Friday, November 11, 2011
Yes, I really am. I see you rolling your eyes out there. Many of you, who have read my musings for a while probably even knew this type of column was coming, so I’m just putting it out there for you to decide how far down you wish to read this week.
BEFORE I even start-let me tell you all something, you might have noticed that for some reason, my favorite blogs are no longer on the left side of the page (or anywhere). I did NOT do this! I swear, I have no idea what has happened to cause their disappearance! I went through the template settings-they’re there and all the check marks seem to be saying that they should be showing-but obviously, they ARE NOT. If anyone has a clue as to what more I can re-check, please tell me. This only adds to my present snarky mood.
Nothing really happened to put my mood into gear-except I’m tending to send the blame at my latest round of prescribed prednisone. That stuff just puts my panties in a real knot.
As most of you know, I’m very open about my life with my arbitrary and close body inhabitant-rheumatoid arthritis. Through my years I’ve been as close to remission as any person with the disease can ever hope to be AND I’ve also been practically crawling the walls from the pain and the residual effects.
Such has been my life in the later form for almost the last year. About 2 months ago, it was decided that enough was enough and it was time to change my major medication for a different company. Basically what that means is that I stopped one which left my system pretty much on the same day as my first injection of the new drug.
Oh the joy. It takes about 8 weeks for the drug to get to its full height-so for me; I’ve termed it “RA purgatory”. Nothing has been going right. The rheumy decided after watching me squirm and hearing that I’ve had absolutely no relief from either the anti-inflammatory and/or the painkiller and found myself riding the old porcelain bus and living on ginger ale-put me on prednisone to tide me over until the meds were up and running.
I have a love/hate relationship with steroids. I feel their value when the pain relief comes, but hate things like my increased cravings for carbs and feeling like a balloon. It’s a part of life-a precarious part, but a part no less.
Steroids also make me moody, sarcastic and a pain-in-the-rear to live with-bless my husband. Pepper is quite understanding as well. I think our daughter and son are glad they no longer have to deal with mom and her steroid “banter”.
Anyway, back to my snarkiness. Monday I got an assignment that needed immediate attention. This magazine has a very short turnaround and I needed to get my subject corralled for an interview quickly. Ordinarily I’d be laid back and give the people time to get back to me.

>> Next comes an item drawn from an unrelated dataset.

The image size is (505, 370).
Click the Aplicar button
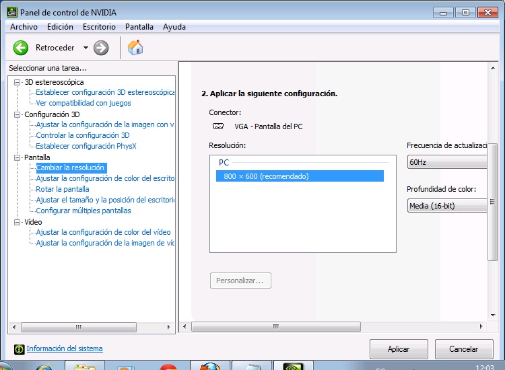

This time, after the third voice message and accompanying e-mail-I started to send a blind CC to my editor. It took a bit of firm wording as well. I don’t like having to strong-arm someone I’m actually giving help too. But somehow on steroids, I was now starting to act like a heartless harpy.
Whatever, the man in question finally gave me a day and time and I was set for that one. And when all was said and done-the gentleman had a great sense of humor and that made for a terrific interview.
Next I got the okay to do a story on a man who teaches a form of stone art. He’s retiring and one of his students thought he’d make a great feature.
The editor of that paper agreed-but wanted me to know the man’s reputation as being a real, well, let’s just say that he and his wife were not highly thought of throughout this community and most saw them as being “trouble-causers”.
My question was-if they were so disagreeable, why did this student like him? Maybe because the class he taught was a dying art and he was the last person to teach it?
In my present state, I feel like asking him outright-why is it that while people like the way you teach this class-you have no real friends in this town???
But my underlying intelligence says that I’d better leave that question off my sheet while doing that interview. As of this writing, that may not matter-he hasn’t even bothered to return either of my phone calls.
At least I’ve been forewarned. I’m pretty good about dealing with nasty humans-I managed to not disown the woman who gave birth to my father until I was 19-if that’s not enough to show you my restraint, then let me tell you that I’ve also managed not to give a certain other woman who gave birth to someone I love the verbal thrashing she deserves in over 30 years.
A testament to my civility if there ever was one-I assure you. And that is the end of my snarky column. You see, I’m not feeling “kind” enough to come up with my usual endearing wrap up.